So in my log I see a bunch of requests today for

GET blog/?k=<keyword> \'\'
and(char(94)+user+char(94))>0 and 
\'\'\'\'=\'\'

where <keyword> is one of the keywords that links exist to on the site; and also I see that my script translated those requests to

<keyword> \\\'\\\' 
and(char(94)+user+char(94))>0 and 
\\\'\\\'\\\'\\\'=\\\'\\\'
before passing them to the database. So the queries just returned empty sets instead of wreaking whatever havoc they might have wruck unescaped. Yay PHP! Yay careful programming!

(Note: but while editing this post I realized there is a different kind of escaping that you have to do when you are writing to forms -- the < and > signs were translating to markup in my inputs. Funny I never ran into that problem on the old site, you wouldn't think it would be a PHP-vs.-ASP distinction.)

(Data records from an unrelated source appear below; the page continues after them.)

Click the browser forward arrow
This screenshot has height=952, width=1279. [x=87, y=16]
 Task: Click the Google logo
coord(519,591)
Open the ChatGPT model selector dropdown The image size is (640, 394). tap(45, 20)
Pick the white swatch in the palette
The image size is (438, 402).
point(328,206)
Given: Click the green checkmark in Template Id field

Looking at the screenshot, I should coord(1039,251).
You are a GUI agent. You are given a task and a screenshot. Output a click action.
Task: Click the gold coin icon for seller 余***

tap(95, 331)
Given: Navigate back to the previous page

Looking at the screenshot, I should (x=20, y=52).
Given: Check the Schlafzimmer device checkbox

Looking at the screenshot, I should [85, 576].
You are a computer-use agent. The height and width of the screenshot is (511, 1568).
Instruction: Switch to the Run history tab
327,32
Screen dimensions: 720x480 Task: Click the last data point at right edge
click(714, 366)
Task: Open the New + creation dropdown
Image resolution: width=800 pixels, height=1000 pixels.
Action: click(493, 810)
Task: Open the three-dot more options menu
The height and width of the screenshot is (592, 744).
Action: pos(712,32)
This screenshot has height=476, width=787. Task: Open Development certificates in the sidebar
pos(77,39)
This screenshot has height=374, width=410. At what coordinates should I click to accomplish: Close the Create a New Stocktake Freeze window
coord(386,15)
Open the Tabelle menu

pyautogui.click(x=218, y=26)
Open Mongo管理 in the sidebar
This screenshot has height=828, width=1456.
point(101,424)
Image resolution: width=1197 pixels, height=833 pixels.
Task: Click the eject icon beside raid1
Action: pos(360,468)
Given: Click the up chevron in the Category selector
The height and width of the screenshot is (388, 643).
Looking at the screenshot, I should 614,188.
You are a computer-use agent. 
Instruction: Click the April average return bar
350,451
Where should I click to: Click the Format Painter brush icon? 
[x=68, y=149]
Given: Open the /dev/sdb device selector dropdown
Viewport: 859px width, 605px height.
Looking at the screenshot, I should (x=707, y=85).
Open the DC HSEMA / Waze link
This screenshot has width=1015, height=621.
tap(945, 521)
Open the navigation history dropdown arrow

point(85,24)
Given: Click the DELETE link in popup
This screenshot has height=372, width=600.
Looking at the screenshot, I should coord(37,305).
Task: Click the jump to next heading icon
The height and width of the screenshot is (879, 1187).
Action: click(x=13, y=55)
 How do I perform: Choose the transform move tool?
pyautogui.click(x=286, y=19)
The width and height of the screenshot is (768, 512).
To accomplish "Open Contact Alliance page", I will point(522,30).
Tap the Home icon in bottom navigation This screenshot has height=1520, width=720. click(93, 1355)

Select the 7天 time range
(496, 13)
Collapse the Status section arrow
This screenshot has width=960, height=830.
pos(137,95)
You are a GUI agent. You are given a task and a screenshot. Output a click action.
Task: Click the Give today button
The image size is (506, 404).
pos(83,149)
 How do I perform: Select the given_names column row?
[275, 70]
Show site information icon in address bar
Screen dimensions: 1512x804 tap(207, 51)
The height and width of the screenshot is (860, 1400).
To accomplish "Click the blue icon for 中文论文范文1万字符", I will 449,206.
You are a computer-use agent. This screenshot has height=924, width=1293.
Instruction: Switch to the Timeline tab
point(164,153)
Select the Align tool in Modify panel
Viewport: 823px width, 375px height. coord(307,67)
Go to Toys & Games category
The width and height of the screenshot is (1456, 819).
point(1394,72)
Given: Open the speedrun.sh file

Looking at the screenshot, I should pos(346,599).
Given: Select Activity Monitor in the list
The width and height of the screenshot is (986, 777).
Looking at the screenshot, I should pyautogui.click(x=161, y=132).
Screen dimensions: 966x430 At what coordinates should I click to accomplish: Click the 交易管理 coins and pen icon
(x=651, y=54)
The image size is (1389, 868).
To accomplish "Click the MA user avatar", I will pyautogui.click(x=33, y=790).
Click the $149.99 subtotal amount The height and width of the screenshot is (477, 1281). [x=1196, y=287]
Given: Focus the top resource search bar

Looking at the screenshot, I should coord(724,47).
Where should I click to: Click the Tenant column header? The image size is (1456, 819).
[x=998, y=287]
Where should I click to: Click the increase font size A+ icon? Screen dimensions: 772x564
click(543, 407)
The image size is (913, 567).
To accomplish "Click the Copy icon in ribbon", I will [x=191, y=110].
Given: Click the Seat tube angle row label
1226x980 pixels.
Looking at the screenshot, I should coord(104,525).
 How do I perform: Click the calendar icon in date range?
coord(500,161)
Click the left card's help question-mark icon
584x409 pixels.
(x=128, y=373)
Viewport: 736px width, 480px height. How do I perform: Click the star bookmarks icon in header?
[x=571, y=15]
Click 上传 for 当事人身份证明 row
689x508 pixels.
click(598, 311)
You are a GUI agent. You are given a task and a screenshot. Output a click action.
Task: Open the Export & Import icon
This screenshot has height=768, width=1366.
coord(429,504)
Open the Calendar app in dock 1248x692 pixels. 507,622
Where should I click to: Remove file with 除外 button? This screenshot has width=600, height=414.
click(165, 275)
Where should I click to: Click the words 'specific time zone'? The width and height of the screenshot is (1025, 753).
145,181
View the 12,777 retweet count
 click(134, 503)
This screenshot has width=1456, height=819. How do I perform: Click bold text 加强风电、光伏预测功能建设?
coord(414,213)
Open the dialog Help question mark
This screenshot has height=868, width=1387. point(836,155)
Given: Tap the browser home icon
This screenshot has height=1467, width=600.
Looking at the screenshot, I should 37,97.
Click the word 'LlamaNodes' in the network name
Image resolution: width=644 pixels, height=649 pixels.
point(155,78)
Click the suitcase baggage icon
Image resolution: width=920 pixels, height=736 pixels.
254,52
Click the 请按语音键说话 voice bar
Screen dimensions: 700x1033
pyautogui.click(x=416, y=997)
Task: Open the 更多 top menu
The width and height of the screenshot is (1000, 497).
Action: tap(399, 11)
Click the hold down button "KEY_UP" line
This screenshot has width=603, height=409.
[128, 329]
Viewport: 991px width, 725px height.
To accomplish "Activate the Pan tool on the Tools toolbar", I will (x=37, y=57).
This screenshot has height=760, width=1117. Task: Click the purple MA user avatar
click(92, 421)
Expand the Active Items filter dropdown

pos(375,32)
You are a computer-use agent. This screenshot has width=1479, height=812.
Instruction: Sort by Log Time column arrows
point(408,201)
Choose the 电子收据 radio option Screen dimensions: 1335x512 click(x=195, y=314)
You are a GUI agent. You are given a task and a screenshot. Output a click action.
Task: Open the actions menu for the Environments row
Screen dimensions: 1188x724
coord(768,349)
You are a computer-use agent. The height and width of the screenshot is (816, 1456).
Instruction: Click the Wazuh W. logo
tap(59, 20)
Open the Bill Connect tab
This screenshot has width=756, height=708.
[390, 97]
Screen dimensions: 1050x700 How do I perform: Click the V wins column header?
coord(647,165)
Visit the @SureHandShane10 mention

Update: So what do I have to do to ban these guys from my site? I tried putting the following in my httpd.conf:

<Directory (path to root of my site)> order allow,deny deny from (IP) deny from (IP) allow from all </Directory>
and restarting the service, but that does not seem to have done it.

Another Update: I think I got it: the Directory directive in apache2/sites-available/default is overriding the directive in httpd.conf because httpd.conf is included first. I think I just need to take the default directive out.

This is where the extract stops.